The future of the suburbs: a desert cult of cars.

Sometimes you don't quite get round to doing something, and afterwards you really wish you had. Now that the finalists are up for the Re-Burbia competition (to propose the future of the apparently futureless suburbs), I feel a lot less insecure about my own proposal, which I did not submit because I decided to go on holiday instead.

"It was the urban regeneration schemes of the mid-21st century that spelled the beginning of the end for the concept of the suburbs. Re-zoning into ultra low-density rural and hi-density metropolitan effectively polarised the state, and the suburb as an architype was neither profitable (from an agricultural standpoint), nor sufficiently flexible to keep up with rapidly changing trends in social, and technological organisation. Of course, there was no mass-exodus, no overnight evacuation, no one abandoned their homes (although several economic waves of foreclosures certainly aided departures), only a gradual waning of the suburbs' political and social significance over several generations.

At first, it was simply a question of not having the power. Global production of power dipped significantly, and the cities were prioritised. The countryside had been self-sufficient for decades, leaving the suburbs to suffer. Community groups lobbied for aid, but within a few years the fringes of most cities were managed on a lottery system, determining which streets would be without electricity and for what periods. The rich grouped together to fund their own power plants, implementing elaborate security measures to keep the once-bourgeois proletariat from their stations. Eventually, the wealth of a suburb could be measured simply by counting the bulbs at dusk.

The next crisis was water: it became evident to the cities that the suburbs were occupying too much of the water catchments. Wholesale, but strategic, clearing of houses began with a view to raising the water tables, and reducing the amount of run-off disappearing into the sea. Salvageable materials were stockpiled, but most was left to rot. Urban centres that were not sufficiently dense were re-classified as suburbs – resulting in massive re-settlement plans. Riots broke out amongst those who refused to leave, the peasant children of businessmen quibbling for access to artesian wells.

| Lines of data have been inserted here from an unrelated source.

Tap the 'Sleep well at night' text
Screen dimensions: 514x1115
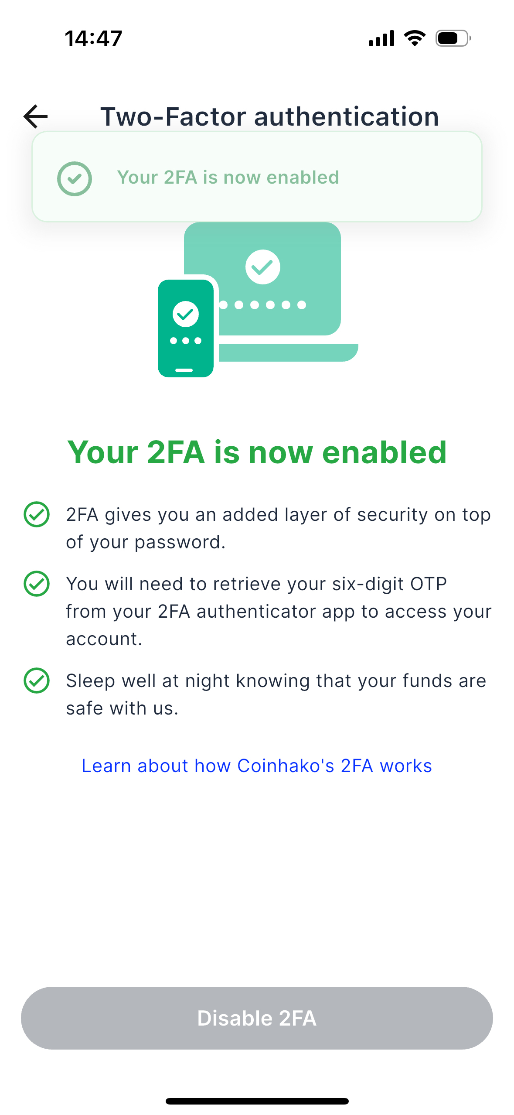[x=276, y=694]
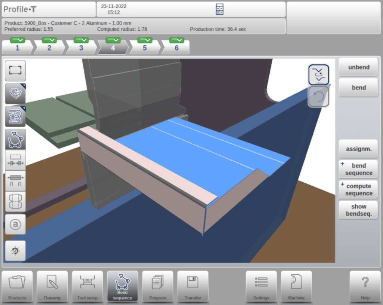The width and height of the screenshot is (383, 305).
Task: Select bend step 2 tab
Action: pos(49,47)

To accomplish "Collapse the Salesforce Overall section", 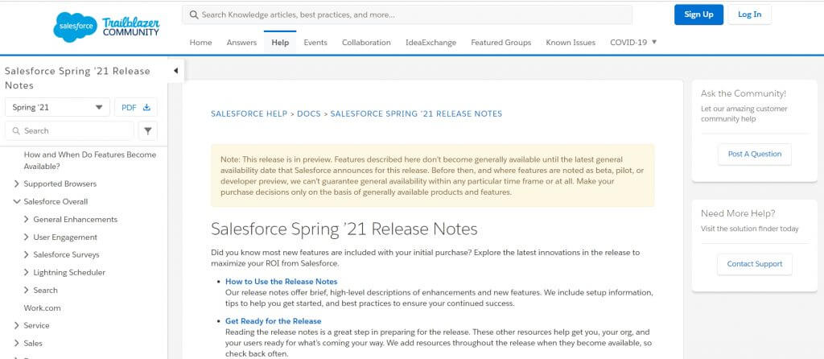I will 17,202.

Sometimes whole cities would burn, with no water or willing manpower to extinguish them. The descendents of these vast suburban landscapes took refuge in the sole infrastructure that endured: the highways. Long since emptied of cars, the mighty roads nonetheless provided order and communication. The suburban refugees restructured themselves into linear societies. Forms that had been designed for speed, efficiency, circulation, now took on other meanings: defence, visibility, advantage. A neo-medieval architecture suggested itself, in the wonderful patterns of a turnpike, or the graceful rise of an on-ramp."

1 comment:

  1. You gotta love a good dystopian vision. I can see this one taking place, and it's partly why I'll be hightailing it out of the city as soon as I can, to get working on my permaculture farm.